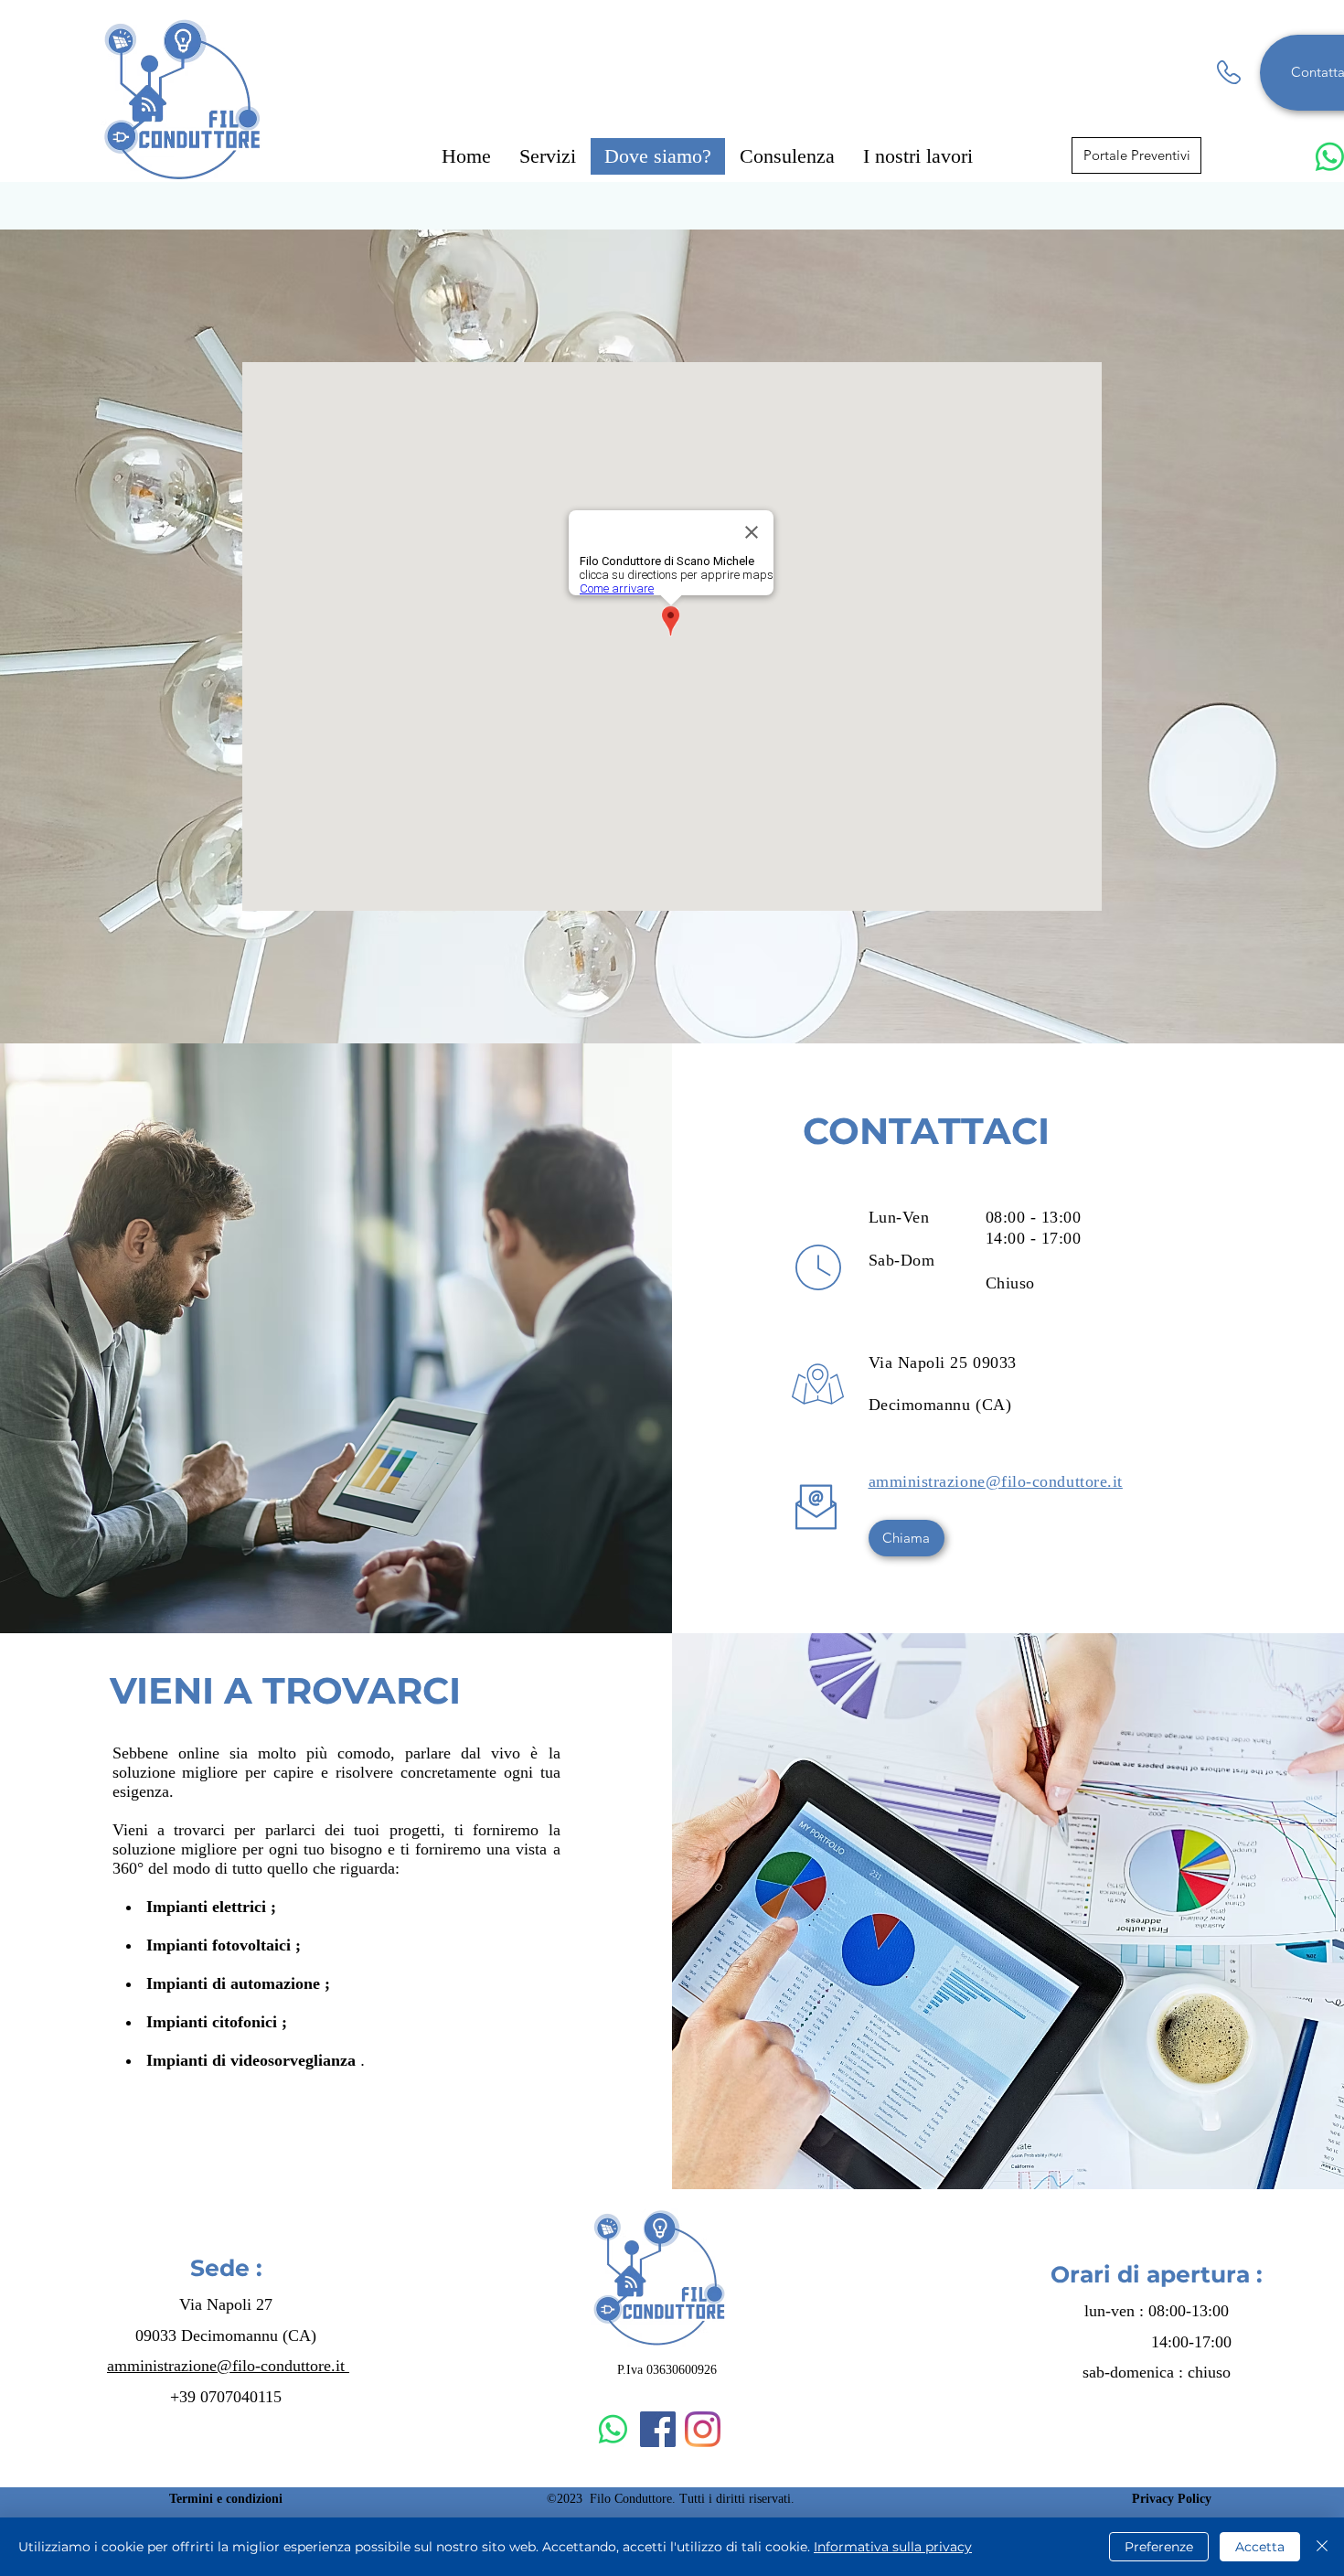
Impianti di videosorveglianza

________

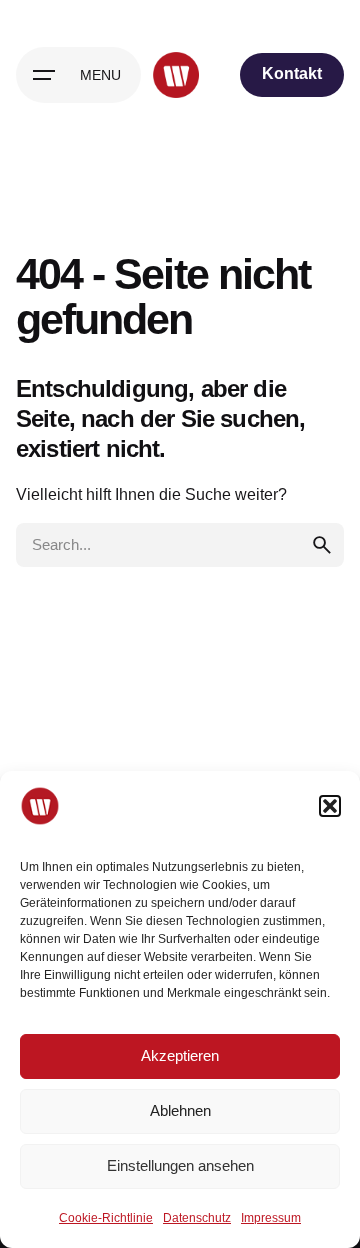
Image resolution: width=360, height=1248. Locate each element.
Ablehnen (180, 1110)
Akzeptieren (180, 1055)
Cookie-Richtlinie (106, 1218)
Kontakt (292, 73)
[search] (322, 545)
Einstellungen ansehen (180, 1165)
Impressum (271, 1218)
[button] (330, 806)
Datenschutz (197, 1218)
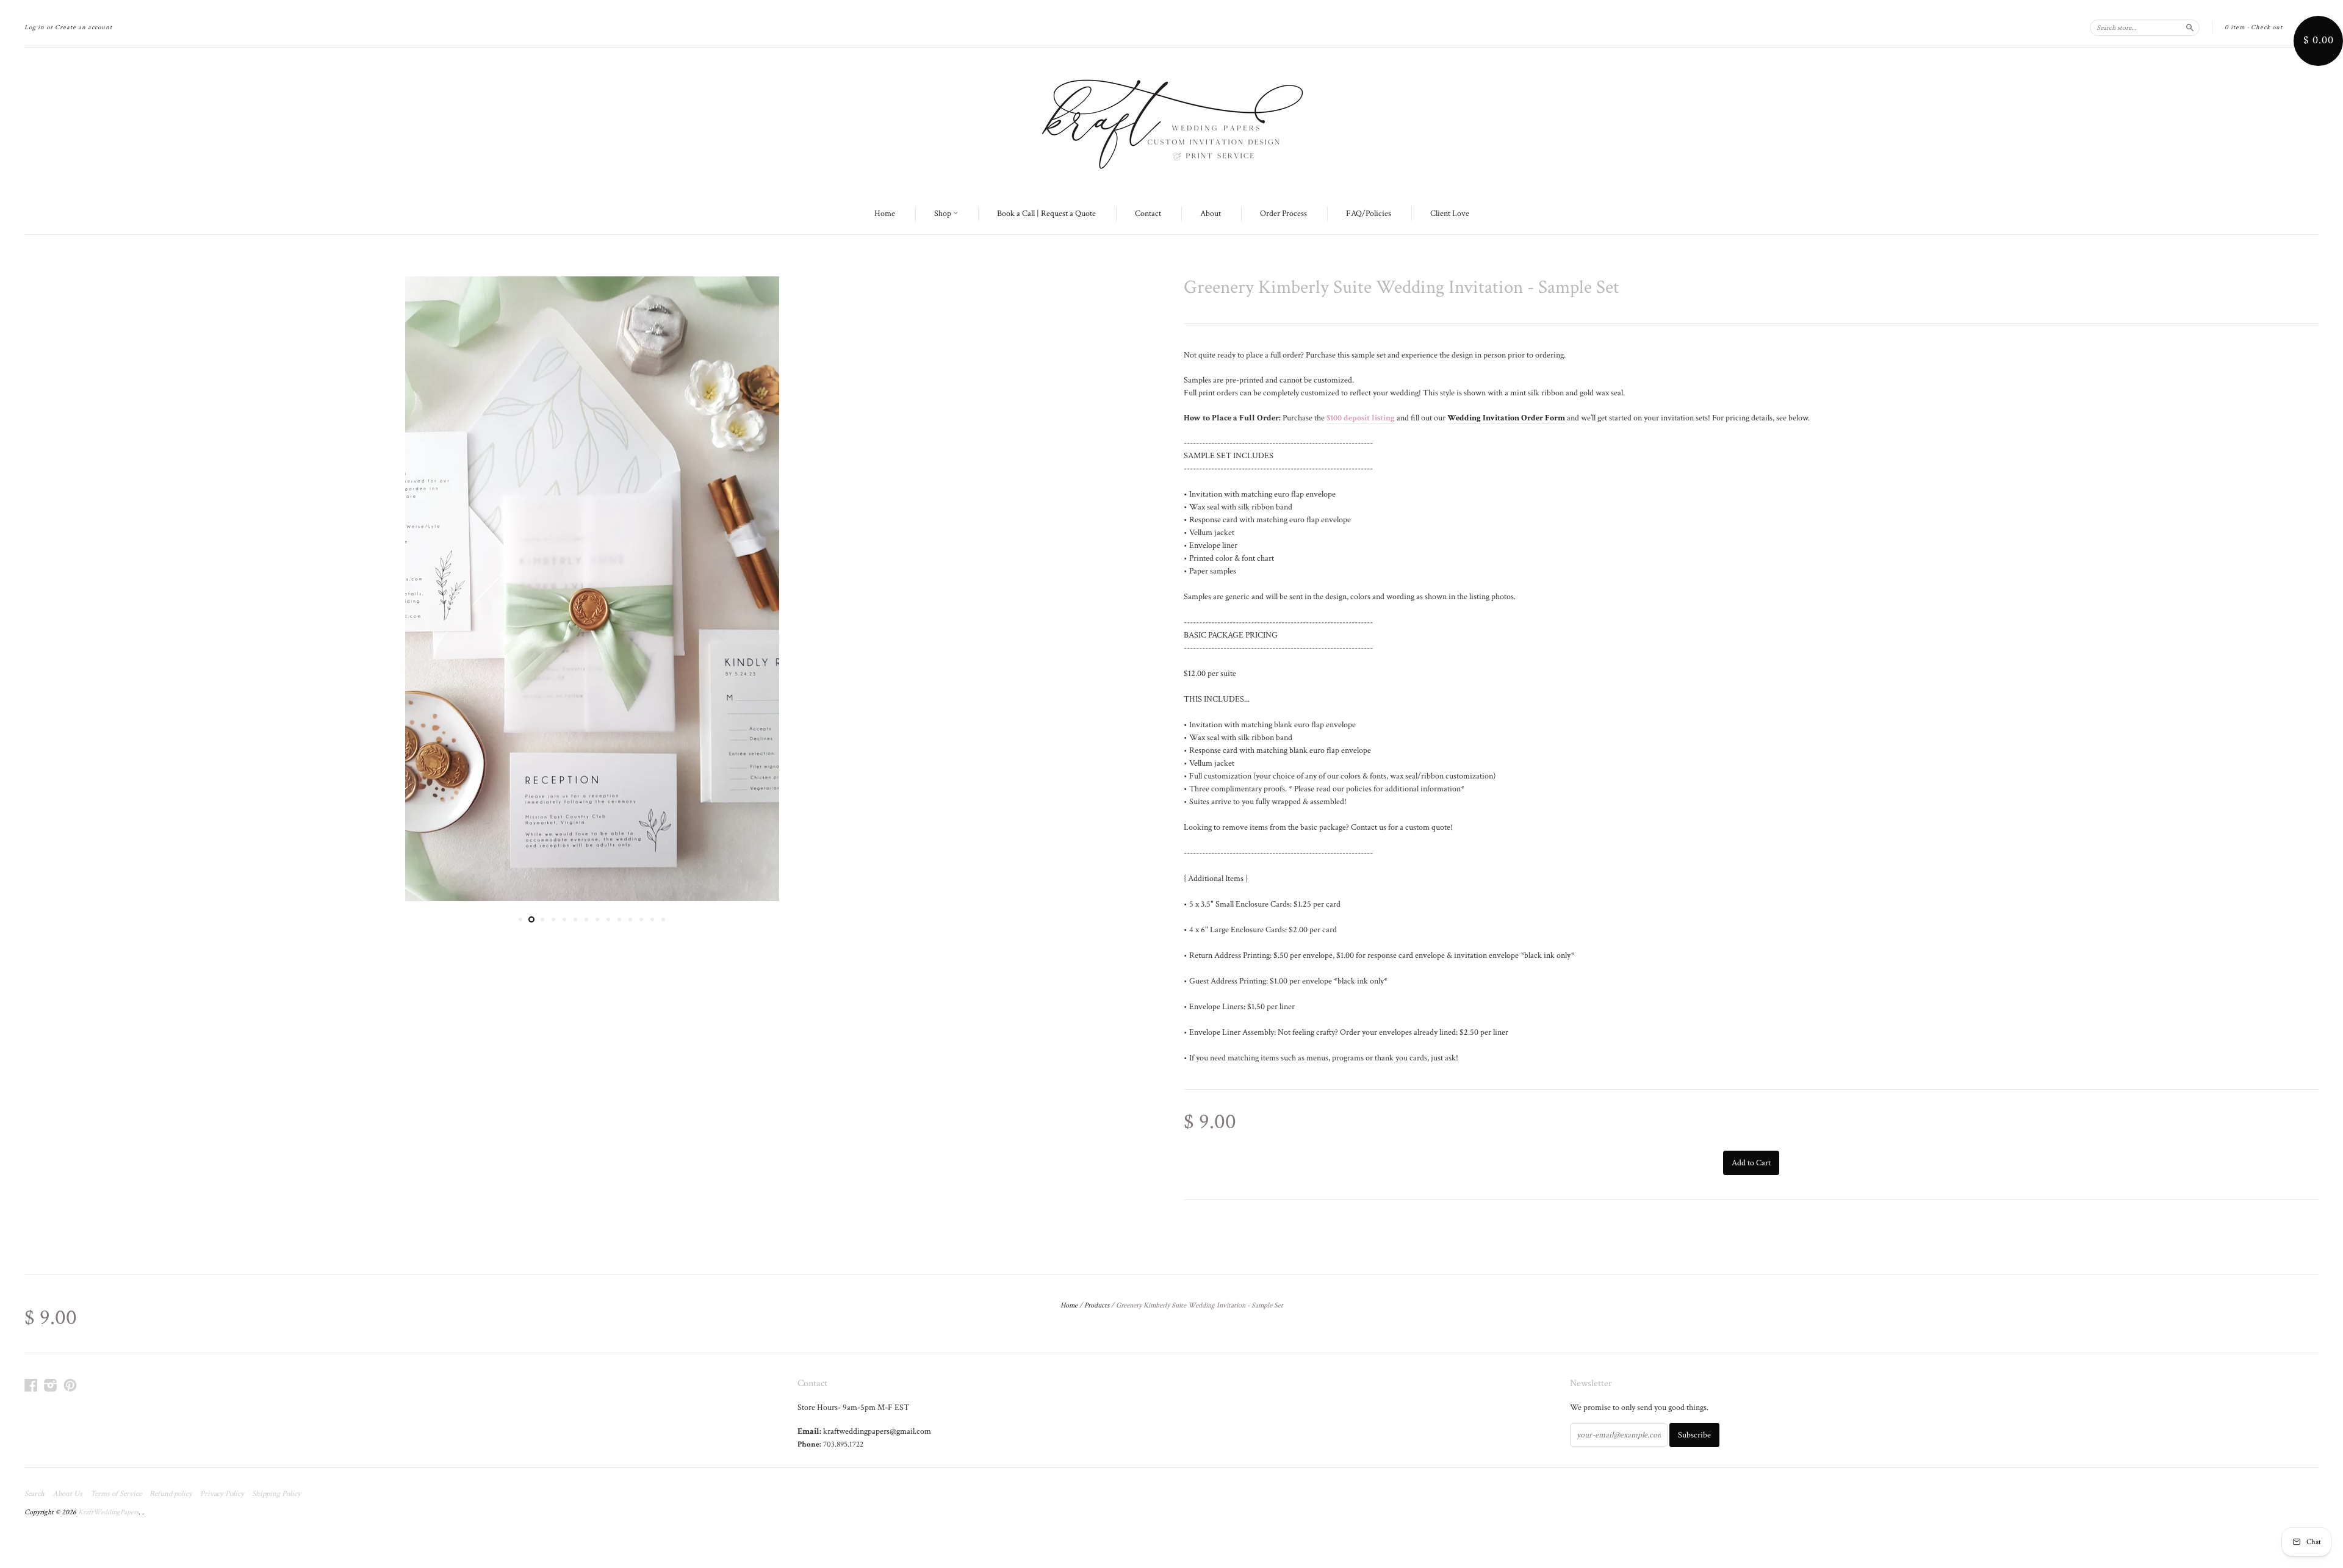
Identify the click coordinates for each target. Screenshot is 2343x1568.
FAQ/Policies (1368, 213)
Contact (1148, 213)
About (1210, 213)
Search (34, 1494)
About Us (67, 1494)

________

AIM OF THE EXERCISE -
Copy out exactly the lines above beginning with the line that contains "Impressum (271, 1218)" and finishing with the line that contains "About Us (67, 1494)", including both; leave the pictures out.

RESPONSE AREA -
Impressum (271, 1218)
[button] (330, 806)
Datenschutz (197, 1218)
Identify the click coordinates for each target. Screenshot is 2343x1568.
FAQ/Policies (1368, 213)
Contact (1148, 213)
About (1210, 213)
Search (34, 1494)
About Us (67, 1494)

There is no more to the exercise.